As per tradition, I invited all of my friends, and as usual, only one or two couldn’t make it, so we were a full house.
Themes were set and invitations were sent a more than a month in advance and an RSVP date was given (and promptly ignored), and we also planned out any games and meals. We began preparing the ingredients two days before the party, purchasing the mats and other things needed to make sushi as well as assorted sweets, a movie, and various other foodstuffs and prizes. Cakes and cupcakes were made the day before, and the gingerbread house was built. The house was tidied up and cleared so that there was room for the 15 of us (not including my family), and everything was ready.
Then, all I had to do was wait. From my experiences of birthdays in New Zealand, if you invite a considerable number of people to a party, there is an inevitable one hour gap between the time you announce the party will begin and the time when it actually does – so now I plan and use foresight! (meaning that I put the time as an hour before I want everyone to arrive). This generally works very well, although it’s a bit awkward if a couple of people end up coming on time, so you sit there for half an hour waiting for everyone else to arrive (unless you’re someone really special and can hold a conversation with three people who don’t know each other for more than the 3 minutes they’ve spent together so far).
It was fun!!!!
At least, I had fun.
And this is my dilemma at the moment, or at least, part of it. I don’t really know if anyone else, apart from me, had fun. Because when you have 15 guests, and half of them have only met once, which was at your last birthday party, and since then have completely forgotten each other, and most have maybe one or two other people who have things in common, it’s a bit hard to pay attention to everybody. Especially in a house meant for 5. So every year, I end up sitting in the middle of the room and participating in three conversations about three utterly different topics while missing out on the other four, or I have no idea what everyone else is talking about and I try to gauge people’s enjoyment levels as I circulate and smile and nod (just smile and wave boys, smile and wave) every once in a while.
Of course, as people leave, they always very politely say thank you for having me, and I enjoyed it, but in NZ society, this is the right thing to do, never mind if you actually had a horrible time or felt left out or whatever. I just send out an email thanking them for coming and hope they did have fun.
So I have considered tactics, and am now thinking of trying a different technique – the more intimate ‘invite your 5 or so close friends and do something special with them’ type of party. But this brings on a new host of problems, such as what type of special thing? (going to a restaurant is too stilted and formal, and I’ve already done a pizza party and a picnic and bowling and ice-skating and a sleepover and a movie party – what else is there that isn’t too expensive and far-fetched?) and another important one – who are my close friends?

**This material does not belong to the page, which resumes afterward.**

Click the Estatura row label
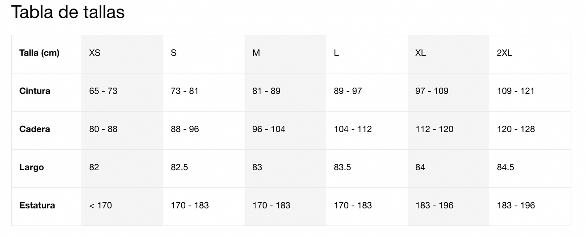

This is a very ambiguous topic, as I don’t classify my friends with such tags, and also, if I were to invite some of my friends, what would the others think? I wouldn’t want to exclude anybody and cause them to feel left out, because that’s rude and might also foster feelings of resentment.
Which is probably why I am typing about this subject – I still haven’t decided which style of party is better.
If you have any opinions (the 0 people reading this – I know you’re going to comment any minute now), I’d be really interested in reading them, as I have had this discussion with myself for the past few years, and I still haven’t reached a satisfactory answer.